| Requirement |
Render each line of the material below as one string in a JSON list, skipping blank lines and leaving out the pictures.

-------------------------

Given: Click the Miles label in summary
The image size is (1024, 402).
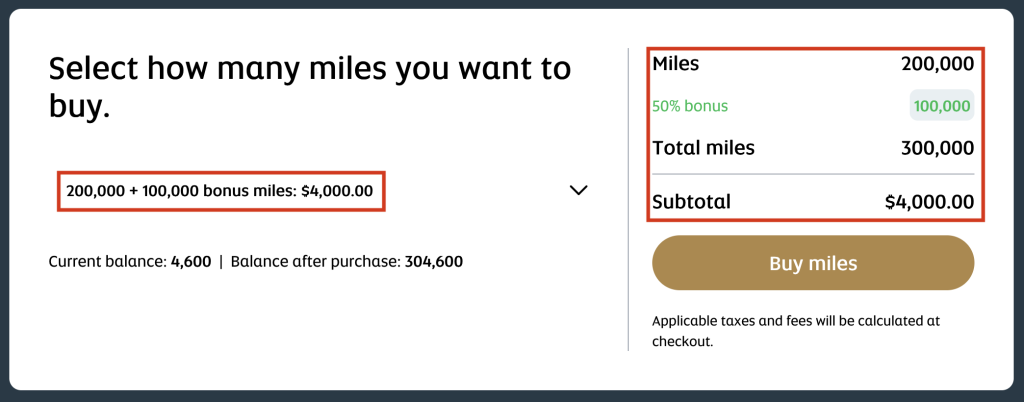Looking at the screenshot, I should pyautogui.click(x=676, y=64).
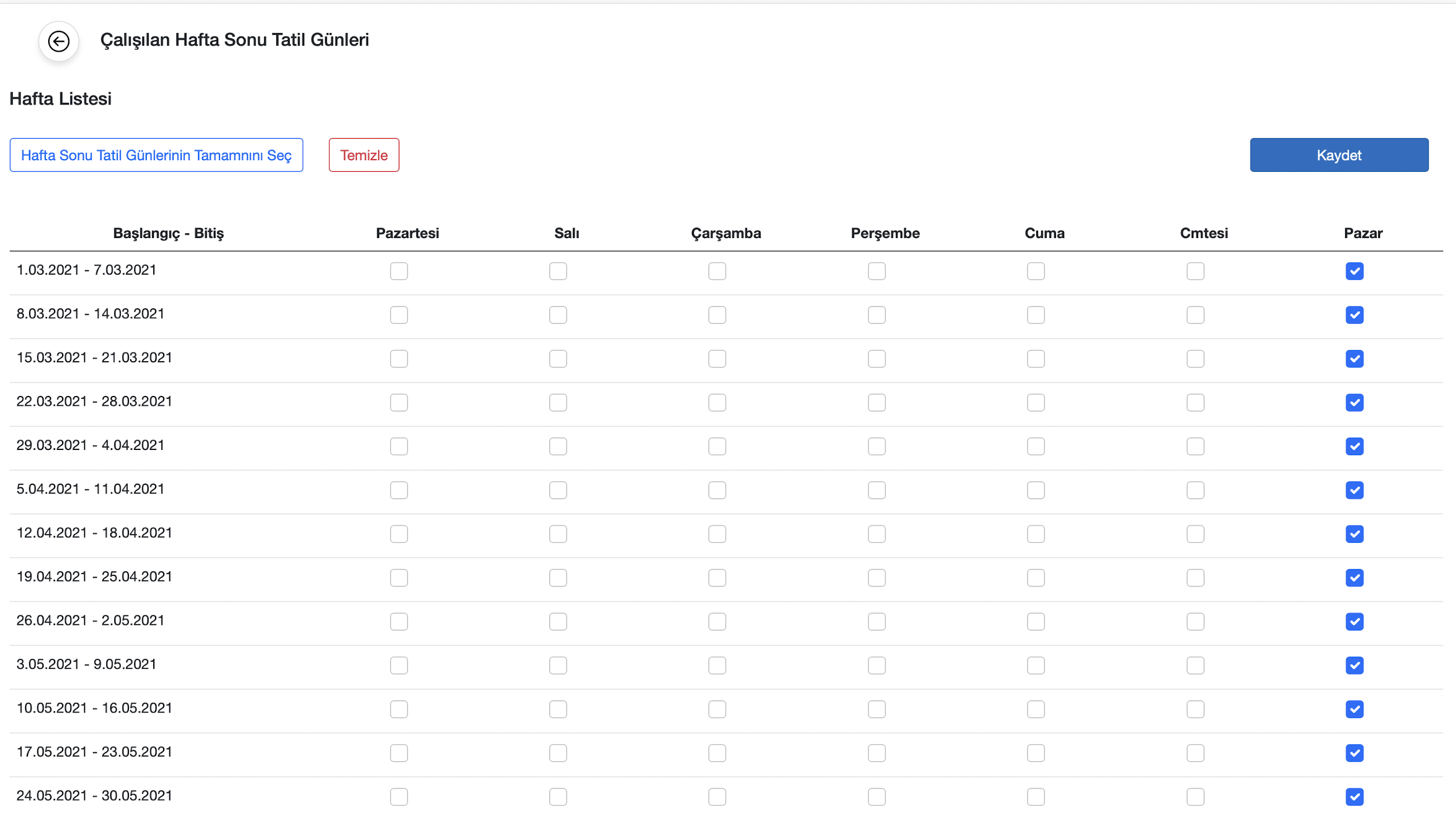Tick Pazartesi for week 3.05.2021 - 9.05.2021
The image size is (1456, 814).
tap(399, 665)
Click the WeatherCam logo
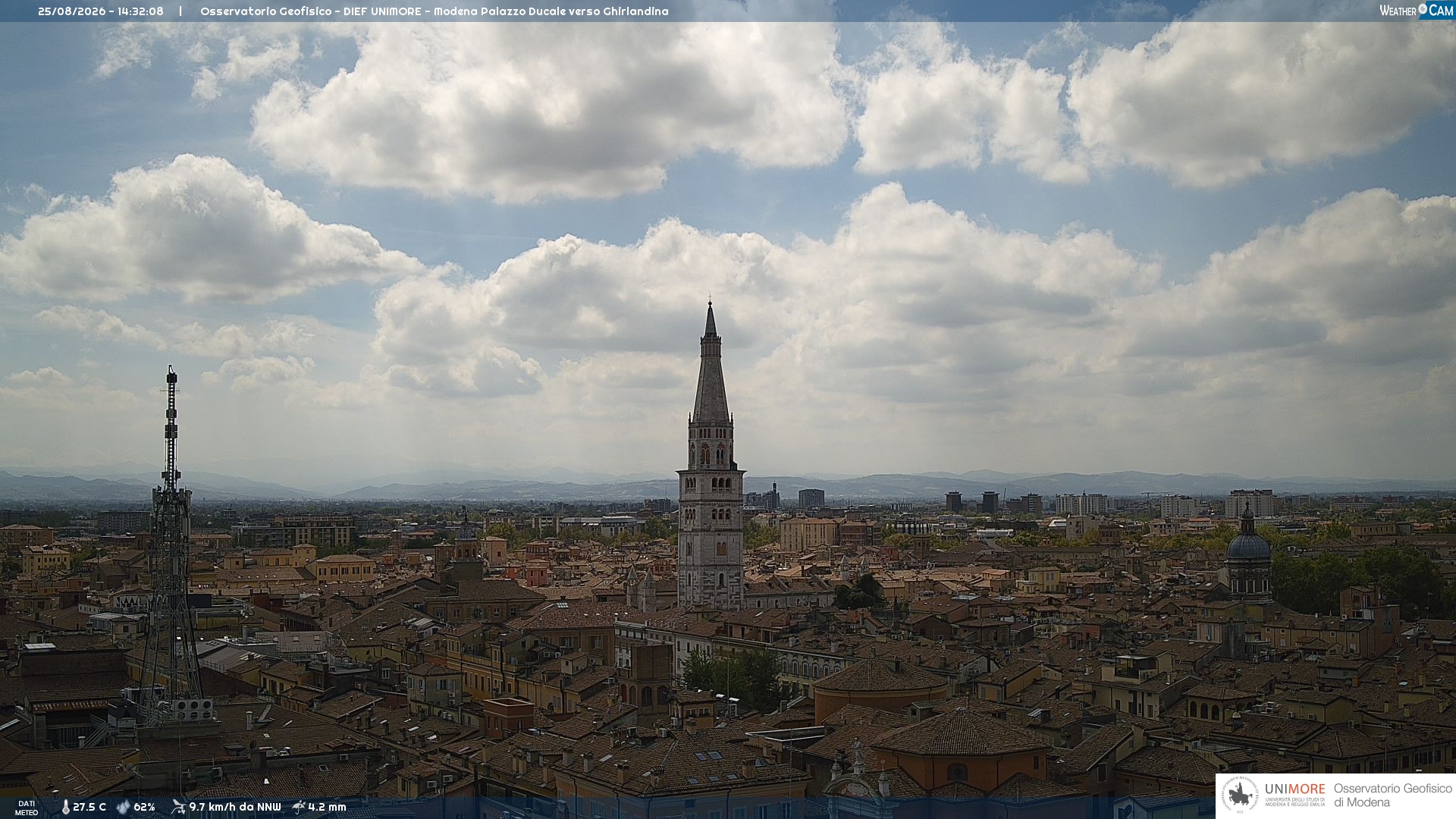Image resolution: width=1456 pixels, height=819 pixels. click(1417, 10)
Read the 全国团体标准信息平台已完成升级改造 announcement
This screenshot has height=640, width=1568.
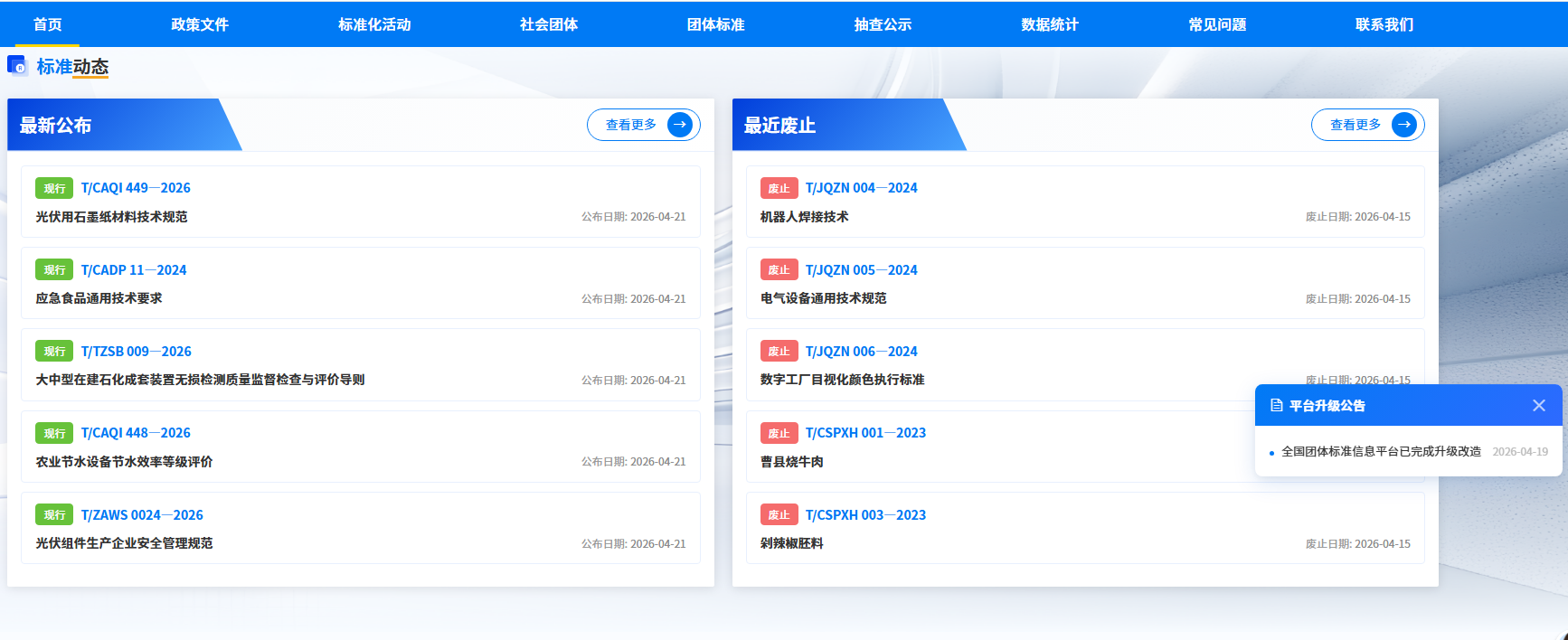coord(1381,451)
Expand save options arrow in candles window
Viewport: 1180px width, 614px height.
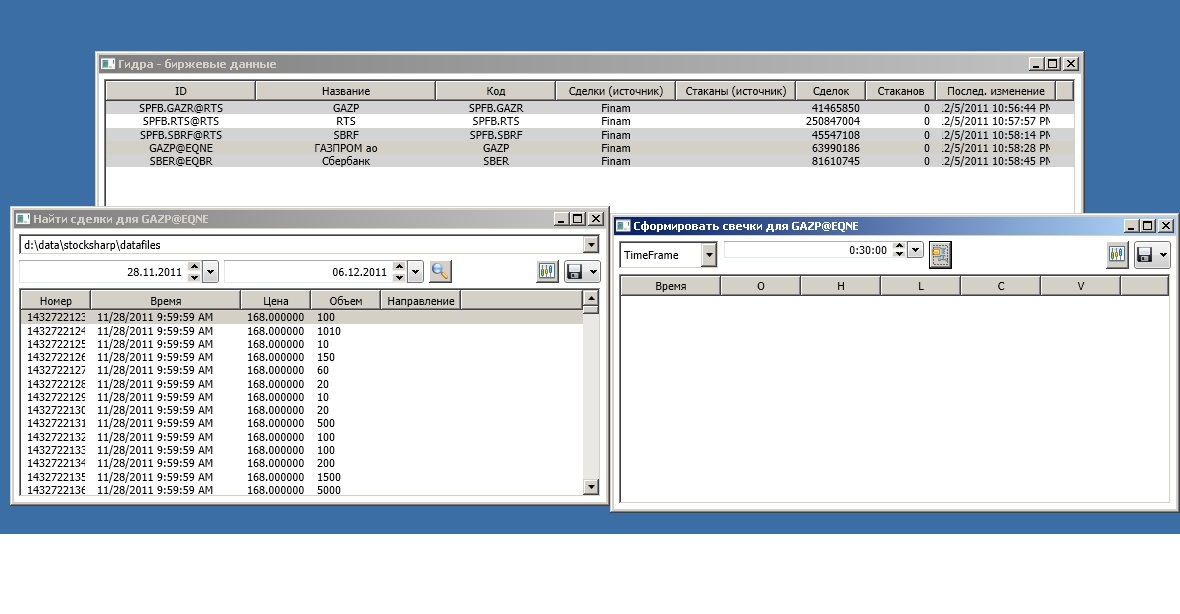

-------------------------

| Exercise answer |
[
  "Given: Click the Miles label in summary",
  "The image size is (1024, 402).",
  "Looking at the screenshot, I should pyautogui.click(x=676, y=64).",
  "Tick Pazartesi for week 3.05.2021 - 9.05.2021",
  "The image size is (1456, 814).",
  "tap(399, 665)",
  "Click the WeatherCam logo",
  "Image resolution: width=1456 pixels, height=819 pixels. click(1417, 10)",
  "Read the 全国团体标准信息平台已完成升级改造 announcement",
  "This screenshot has height=640, width=1568.",
  "coord(1381,451)",
  "Expand save options arrow in candles window",
  "Viewport: 1180px width, 614px height."
]